Aim of the task → Rewrite every line of the material below, replacing "The Leica M Photographer" with "The Leica Q Photographer" wherever it occurs and leaving everything else unchanged. Leave the pictures out of your answer.

·····

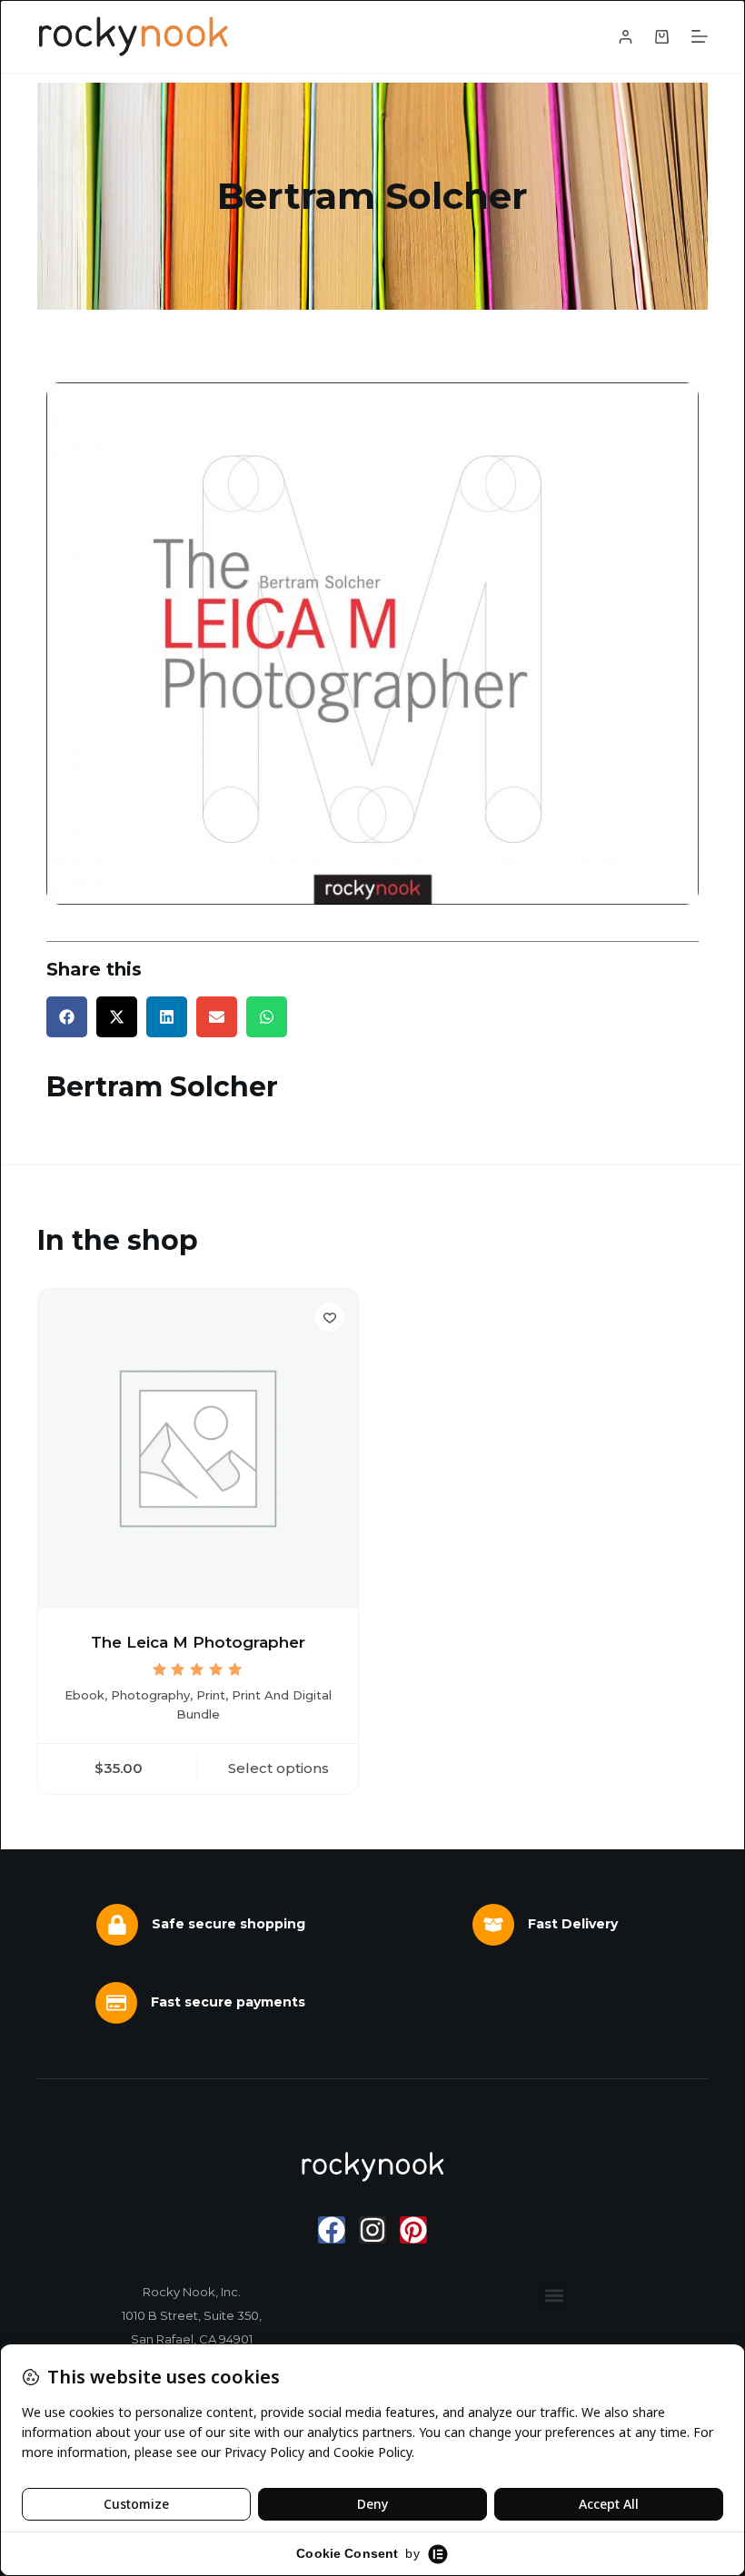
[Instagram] (372, 2230)
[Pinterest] (413, 2230)
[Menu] (699, 36)
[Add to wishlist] (329, 1317)
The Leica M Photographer (198, 1642)
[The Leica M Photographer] (198, 1449)
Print (210, 1695)
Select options (278, 1768)
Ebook (84, 1695)
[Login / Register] (625, 37)
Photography (150, 1695)
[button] (66, 1016)
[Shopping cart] (662, 37)
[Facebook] (331, 2230)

·····

Solution for this problem →
[Instagram] (372, 2230)
[Pinterest] (413, 2230)
[Menu] (699, 36)
[Add to wishlist] (329, 1317)
The Leica Q Photographer (198, 1642)
[The Leica Q Photographer] (198, 1449)
Print (210, 1695)
Select options (278, 1768)
Ebook (84, 1695)
[Login / Register] (625, 37)
Photography (150, 1695)
[button] (66, 1016)
[Shopping cart] (662, 37)
[Facebook] (331, 2230)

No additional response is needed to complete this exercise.